Astrid grabbed the only other girl on their trip by the arm. “Suki, partner with me.”
Suki Takeda was tall and slim with light brown skin, and she fiddled absentmindedly with the ends of her deep brown braids. She’d wasted no time taking a pair of scissors to her class T-shirt, and instead of the brown boots everyone else wore, Suki opted for a chunky pair of Doc Martens. “Nice try. I’m working with Rex.”
“He looks a little... preoccupied,” Margot said. She pointed over Suki’s shoulder, where Rex Yang sparred against Topher Kitsch, a Black boy with box braids, using shovels like gladiator swords.
Suki put two fingers in her mouth and whistled so loudly a bird crowed, fleeing the branches above them. Rex and Topher snapped to attention. Running over, they flanked Suki on either side. “Rex,” she said, “you’re with me.”
Rex raised his eyebrows so high they disappeared beneath the harsh line of his black hair. Mostly limbs and sinewy muscle, Rex moved with easy grace Margot knew had to be from hours upon hours of cheerleading practice. He smiled. Easy, confident. “If you say so. Sorry, Toph, you’re on your own.”
Astrid, evidently desperate to escape Margot like she was Typhoid Mary, pivoted. She raised her eyebrows at Topher in a silent plea.

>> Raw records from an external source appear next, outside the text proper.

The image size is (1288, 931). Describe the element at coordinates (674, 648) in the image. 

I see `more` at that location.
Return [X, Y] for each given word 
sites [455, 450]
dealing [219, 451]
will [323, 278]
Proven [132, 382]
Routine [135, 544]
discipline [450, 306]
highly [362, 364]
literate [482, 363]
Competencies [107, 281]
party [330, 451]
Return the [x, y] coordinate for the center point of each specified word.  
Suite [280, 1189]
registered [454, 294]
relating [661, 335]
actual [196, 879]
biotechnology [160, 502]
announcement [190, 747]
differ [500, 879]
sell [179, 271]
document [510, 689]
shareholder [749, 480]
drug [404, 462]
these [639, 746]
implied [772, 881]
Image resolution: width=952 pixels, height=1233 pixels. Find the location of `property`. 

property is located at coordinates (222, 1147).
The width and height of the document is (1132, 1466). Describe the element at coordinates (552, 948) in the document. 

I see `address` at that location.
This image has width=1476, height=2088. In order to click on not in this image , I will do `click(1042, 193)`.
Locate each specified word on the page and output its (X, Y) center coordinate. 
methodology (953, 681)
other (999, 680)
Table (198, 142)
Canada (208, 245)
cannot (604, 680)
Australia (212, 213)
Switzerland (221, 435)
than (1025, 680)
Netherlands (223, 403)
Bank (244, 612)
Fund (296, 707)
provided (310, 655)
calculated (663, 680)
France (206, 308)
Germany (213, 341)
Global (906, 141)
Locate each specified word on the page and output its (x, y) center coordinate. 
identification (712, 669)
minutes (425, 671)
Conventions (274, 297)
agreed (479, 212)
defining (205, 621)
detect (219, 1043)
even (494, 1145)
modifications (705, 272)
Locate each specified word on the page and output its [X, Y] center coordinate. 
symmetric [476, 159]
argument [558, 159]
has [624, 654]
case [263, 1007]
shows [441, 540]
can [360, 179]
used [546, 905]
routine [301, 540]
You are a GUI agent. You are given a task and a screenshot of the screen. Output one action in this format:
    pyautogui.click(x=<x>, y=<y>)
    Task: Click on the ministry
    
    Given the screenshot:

Topher raised his open palms and said, “No way. I’m going to see if Calvin still needs a partner.” Then, as if realizing Margot was literally standing right there, added, “No offense, Margot, but you’re not...”
“Archaeologist material?” Astrid offered. There was a lilt to her voice, mean-girl playful. “Who wears red lipstick to a dig site anyway?”
Astrid linked arms with Suki, and the boys trailed after them. Every remark died on Margot’s tongue.
So, what? She wasn’t the daughter of some bigwig west coast museum curator like Suki, and she didn’t hail from a long line of archaeologists like Astrid, but what did it matter that Margot grew up in a blink-and-you’ll-miss-it Georgia town, taking etiquette classes with Miss Penelope instead of memorizing the names for each layer of sediment? She wasn’t embarrassed to try something new. And she definitely wasn’t going to be embarrassed about her lipstick. The leading lady always had a calling card—a signature scent or a beauty mark. For Margot, it was a perfect shade of red lipstick.